Discussing the poem and the play afterwards with my wife, we came up with two reasons why that might be.

One is that the Scotland in which the SNP has thrived experiences little of the cultural oppression that Francophone Québec did and, in a limited way, still does. The suppression of tartan-related iconography ended before the SNP was born and while both Gaelic and Scots-speakers have experienced Speak White-style attempts at linguistic extirpation, that has not been true for some decades.

When it was true, it affected only a small minority of Scots and aroused protest from a still smaller number. Currently, though writers such as Irvine Welsh rail at a certain English literary superiority complex oppressing writing in Scots, the vast majority of Scots have cheerfully and willingly assimilated themselves into Anglophone culture.

A second reason is that while Scots have been enthusiastic protestors, historically there has been little to distinguish our protests from those of others. Either we have been engaged in workers v bosses or ban the bomb marches much the same as the world over, or supporting others’ causes such as anti-apartheid.
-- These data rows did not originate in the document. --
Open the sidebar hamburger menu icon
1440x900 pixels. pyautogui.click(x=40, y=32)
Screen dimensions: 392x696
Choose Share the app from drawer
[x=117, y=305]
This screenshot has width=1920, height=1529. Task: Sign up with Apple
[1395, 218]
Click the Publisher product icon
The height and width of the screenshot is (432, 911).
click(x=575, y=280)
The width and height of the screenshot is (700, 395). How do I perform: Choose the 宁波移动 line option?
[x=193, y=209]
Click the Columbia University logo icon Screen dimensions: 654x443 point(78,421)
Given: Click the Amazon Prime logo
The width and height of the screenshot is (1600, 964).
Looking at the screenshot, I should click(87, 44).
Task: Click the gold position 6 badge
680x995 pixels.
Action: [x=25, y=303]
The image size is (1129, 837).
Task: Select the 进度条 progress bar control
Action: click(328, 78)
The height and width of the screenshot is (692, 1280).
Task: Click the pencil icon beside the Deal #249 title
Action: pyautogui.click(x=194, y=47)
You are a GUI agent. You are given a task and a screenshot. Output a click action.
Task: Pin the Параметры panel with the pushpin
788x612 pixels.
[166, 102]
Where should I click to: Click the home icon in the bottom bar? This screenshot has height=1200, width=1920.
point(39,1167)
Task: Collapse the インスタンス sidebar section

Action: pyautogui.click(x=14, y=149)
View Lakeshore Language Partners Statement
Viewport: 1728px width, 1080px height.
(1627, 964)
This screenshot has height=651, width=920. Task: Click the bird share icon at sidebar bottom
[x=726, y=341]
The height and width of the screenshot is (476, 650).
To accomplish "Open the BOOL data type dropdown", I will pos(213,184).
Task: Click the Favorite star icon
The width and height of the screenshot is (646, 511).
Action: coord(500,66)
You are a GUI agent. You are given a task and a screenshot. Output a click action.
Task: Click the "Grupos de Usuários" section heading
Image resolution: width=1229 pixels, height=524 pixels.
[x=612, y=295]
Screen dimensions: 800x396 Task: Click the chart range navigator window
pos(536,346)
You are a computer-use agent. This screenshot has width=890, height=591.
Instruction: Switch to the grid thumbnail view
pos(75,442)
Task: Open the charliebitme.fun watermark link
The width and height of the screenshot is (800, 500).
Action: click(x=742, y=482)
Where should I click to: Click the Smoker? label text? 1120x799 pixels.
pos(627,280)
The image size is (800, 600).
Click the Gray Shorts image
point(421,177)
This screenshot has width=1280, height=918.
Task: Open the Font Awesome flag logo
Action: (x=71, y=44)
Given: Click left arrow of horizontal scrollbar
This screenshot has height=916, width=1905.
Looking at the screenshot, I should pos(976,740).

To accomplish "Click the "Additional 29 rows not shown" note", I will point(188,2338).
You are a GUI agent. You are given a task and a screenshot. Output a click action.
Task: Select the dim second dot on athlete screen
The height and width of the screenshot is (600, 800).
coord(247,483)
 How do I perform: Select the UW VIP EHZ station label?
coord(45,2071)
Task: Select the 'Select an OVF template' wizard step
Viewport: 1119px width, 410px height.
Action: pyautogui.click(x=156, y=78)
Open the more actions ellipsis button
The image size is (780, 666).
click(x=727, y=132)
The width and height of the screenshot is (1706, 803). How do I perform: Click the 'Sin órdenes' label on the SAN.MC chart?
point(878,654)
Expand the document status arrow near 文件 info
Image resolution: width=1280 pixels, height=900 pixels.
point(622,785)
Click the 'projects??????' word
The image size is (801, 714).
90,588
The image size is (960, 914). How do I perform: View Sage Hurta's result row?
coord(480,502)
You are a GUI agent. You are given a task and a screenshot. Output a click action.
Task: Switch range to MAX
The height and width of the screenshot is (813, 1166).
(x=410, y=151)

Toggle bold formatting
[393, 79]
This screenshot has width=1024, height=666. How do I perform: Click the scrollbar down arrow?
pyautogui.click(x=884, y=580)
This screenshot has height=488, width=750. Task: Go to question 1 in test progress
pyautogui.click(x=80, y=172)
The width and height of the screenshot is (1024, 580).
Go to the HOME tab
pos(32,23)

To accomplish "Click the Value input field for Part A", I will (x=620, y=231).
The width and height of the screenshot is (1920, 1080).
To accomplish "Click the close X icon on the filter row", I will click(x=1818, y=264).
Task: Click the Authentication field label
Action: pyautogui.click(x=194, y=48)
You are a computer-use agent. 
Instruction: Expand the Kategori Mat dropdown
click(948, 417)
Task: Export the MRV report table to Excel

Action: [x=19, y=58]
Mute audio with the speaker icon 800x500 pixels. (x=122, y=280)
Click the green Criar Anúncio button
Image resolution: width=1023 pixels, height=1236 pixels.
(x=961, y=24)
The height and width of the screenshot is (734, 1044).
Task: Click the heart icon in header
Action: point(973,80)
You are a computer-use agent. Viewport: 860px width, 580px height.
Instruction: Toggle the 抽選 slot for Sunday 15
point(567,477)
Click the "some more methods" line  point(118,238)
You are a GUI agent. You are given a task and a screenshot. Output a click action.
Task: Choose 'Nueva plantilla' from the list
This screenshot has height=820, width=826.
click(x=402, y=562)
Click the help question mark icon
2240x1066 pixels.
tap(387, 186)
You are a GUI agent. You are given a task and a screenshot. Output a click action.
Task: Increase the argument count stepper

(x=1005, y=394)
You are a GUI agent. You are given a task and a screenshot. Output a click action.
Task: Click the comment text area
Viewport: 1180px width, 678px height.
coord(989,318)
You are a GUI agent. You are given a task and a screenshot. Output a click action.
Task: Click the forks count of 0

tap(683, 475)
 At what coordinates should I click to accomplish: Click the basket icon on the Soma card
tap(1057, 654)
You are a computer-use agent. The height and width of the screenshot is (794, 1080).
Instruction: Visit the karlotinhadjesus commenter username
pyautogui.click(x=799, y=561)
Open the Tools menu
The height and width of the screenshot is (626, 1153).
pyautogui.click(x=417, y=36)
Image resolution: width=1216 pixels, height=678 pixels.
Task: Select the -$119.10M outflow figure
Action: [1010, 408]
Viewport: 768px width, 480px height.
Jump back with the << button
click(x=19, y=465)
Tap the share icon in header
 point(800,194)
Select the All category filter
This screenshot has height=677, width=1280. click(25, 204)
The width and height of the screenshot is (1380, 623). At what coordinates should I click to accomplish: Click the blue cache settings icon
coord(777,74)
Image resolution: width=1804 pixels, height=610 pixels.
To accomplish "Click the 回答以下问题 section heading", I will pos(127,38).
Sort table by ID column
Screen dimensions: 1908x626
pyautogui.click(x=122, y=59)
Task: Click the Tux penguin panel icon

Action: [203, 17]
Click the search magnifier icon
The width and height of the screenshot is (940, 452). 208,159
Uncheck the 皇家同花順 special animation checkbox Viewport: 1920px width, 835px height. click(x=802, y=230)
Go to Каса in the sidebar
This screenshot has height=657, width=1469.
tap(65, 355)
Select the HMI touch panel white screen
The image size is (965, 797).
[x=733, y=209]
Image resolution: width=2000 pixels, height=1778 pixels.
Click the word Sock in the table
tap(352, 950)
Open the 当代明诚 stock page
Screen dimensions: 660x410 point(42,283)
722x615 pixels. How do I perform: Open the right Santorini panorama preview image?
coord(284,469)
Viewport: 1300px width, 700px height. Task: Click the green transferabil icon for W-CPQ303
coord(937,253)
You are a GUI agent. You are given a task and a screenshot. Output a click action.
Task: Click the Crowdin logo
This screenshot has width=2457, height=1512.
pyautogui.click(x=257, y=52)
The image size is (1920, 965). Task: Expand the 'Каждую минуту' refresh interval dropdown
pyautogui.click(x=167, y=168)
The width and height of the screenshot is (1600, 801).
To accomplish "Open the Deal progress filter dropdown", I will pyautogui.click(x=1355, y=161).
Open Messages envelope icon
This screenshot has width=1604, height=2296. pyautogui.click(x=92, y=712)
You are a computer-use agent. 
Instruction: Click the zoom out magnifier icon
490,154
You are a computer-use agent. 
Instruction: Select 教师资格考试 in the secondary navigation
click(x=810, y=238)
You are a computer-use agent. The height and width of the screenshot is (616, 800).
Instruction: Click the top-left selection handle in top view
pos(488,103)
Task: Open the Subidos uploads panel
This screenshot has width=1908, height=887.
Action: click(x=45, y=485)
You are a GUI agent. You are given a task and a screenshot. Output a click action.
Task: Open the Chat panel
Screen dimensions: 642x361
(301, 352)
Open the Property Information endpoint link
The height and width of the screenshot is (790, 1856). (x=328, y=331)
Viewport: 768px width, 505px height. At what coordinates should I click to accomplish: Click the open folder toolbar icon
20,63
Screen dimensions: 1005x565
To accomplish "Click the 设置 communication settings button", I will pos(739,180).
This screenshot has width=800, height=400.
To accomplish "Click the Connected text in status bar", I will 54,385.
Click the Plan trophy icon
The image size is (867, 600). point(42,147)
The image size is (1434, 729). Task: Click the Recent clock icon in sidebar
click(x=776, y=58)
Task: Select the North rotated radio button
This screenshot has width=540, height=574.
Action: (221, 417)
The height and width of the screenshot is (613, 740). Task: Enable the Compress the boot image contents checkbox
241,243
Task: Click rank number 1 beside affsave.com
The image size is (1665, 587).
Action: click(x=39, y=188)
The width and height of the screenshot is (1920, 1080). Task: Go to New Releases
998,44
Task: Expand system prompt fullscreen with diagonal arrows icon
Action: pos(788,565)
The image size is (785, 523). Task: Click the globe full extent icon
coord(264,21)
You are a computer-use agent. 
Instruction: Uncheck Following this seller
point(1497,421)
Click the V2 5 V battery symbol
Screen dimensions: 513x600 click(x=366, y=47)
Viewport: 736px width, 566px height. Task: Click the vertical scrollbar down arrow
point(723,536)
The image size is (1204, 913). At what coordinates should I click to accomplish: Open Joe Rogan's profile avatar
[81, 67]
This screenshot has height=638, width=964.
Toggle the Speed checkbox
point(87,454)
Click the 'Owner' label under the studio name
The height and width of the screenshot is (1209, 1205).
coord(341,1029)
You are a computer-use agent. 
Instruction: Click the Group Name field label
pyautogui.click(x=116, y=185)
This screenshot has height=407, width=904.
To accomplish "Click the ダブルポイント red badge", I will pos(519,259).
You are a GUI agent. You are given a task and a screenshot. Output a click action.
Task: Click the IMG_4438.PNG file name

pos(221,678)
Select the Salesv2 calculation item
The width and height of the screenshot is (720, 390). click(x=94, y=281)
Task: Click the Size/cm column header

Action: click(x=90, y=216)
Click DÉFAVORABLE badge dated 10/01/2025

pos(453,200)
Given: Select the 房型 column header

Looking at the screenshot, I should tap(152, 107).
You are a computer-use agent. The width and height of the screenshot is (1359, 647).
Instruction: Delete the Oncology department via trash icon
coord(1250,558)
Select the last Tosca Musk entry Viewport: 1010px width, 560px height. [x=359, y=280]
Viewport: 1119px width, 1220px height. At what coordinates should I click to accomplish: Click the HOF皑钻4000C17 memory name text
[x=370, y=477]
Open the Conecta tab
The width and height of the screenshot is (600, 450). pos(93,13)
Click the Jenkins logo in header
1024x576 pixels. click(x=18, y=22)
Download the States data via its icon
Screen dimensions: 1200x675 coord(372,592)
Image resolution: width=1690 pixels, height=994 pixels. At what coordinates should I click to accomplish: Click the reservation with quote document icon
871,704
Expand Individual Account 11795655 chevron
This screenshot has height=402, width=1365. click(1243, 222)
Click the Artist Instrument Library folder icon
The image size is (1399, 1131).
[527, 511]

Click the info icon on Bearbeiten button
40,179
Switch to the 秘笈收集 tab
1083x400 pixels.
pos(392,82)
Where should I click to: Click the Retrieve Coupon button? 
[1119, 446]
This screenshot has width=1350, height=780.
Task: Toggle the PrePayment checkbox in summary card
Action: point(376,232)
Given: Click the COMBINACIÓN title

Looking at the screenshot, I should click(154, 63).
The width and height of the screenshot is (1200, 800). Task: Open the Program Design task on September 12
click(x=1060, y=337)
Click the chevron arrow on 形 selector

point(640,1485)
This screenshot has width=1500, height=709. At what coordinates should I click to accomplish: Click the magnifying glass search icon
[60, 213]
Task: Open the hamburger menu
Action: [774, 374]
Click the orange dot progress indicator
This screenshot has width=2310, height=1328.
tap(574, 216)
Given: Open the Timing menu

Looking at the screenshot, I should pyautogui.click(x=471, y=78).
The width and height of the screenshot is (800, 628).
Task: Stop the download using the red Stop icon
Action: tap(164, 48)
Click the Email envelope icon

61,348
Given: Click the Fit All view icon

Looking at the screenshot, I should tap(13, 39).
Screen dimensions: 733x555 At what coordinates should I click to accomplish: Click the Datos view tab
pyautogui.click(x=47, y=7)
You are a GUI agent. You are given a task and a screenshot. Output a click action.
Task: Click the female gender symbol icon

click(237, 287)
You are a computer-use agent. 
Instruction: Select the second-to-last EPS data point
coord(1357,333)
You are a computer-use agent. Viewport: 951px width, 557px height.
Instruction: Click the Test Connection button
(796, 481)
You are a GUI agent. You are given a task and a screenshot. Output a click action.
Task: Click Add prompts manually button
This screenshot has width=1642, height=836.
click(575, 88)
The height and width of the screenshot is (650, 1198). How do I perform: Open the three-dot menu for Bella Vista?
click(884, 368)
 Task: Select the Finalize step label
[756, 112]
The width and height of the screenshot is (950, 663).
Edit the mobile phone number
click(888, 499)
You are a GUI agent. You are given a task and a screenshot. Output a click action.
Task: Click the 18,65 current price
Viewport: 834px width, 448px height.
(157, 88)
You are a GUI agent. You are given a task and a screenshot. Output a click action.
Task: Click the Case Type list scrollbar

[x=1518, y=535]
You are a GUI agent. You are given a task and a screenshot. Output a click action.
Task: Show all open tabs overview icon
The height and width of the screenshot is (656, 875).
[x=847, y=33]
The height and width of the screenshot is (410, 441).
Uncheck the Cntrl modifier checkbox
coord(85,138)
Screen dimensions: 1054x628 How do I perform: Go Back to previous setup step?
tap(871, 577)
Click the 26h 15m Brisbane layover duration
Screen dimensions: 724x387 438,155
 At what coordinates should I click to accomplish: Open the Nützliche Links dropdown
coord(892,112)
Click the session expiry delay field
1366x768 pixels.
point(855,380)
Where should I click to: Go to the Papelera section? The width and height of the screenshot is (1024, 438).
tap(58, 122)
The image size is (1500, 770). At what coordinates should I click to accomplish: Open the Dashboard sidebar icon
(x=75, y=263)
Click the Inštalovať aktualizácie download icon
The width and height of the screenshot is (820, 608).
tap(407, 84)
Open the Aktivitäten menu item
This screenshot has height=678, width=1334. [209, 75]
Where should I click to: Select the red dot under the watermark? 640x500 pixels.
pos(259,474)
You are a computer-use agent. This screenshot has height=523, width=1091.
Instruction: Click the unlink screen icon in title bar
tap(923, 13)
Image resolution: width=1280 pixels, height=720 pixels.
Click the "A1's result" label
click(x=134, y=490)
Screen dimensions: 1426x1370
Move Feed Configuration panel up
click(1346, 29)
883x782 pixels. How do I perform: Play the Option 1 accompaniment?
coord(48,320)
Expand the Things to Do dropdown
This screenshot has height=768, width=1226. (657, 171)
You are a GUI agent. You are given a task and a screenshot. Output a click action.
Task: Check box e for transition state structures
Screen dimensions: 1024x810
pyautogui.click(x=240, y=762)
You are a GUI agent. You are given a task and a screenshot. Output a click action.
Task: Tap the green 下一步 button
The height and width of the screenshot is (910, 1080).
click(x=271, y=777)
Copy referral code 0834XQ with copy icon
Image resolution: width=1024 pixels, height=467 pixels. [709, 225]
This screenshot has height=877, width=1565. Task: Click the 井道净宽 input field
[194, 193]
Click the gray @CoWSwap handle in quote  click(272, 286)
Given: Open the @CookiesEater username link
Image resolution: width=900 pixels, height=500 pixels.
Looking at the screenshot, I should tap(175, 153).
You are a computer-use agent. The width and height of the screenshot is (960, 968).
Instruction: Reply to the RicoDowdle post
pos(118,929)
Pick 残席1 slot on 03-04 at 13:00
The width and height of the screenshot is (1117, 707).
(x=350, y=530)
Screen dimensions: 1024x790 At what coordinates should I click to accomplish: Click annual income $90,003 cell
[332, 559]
Certainly, the referendum produced popular meetings of a different nature, but the Yes campaign was built around economic claims of greater prosperity/less austerity and cultural continuity (the monarchy, the pound, EastEnders, the British social union). It was hardly the kind of inspirational demand for the ending of gross injustice and creating a radical new order which would cause a vibrant artistic upwelling.

Perhaps it is there and I just haven’t seen it. As I say, I’ll be interested to know about it. But the final lesson from 887 about Québec is that a political movement which does provoke significant art does not necessarily succeed. Québec is still part of Canada and, judging by recent election results, likely to remain so for some time.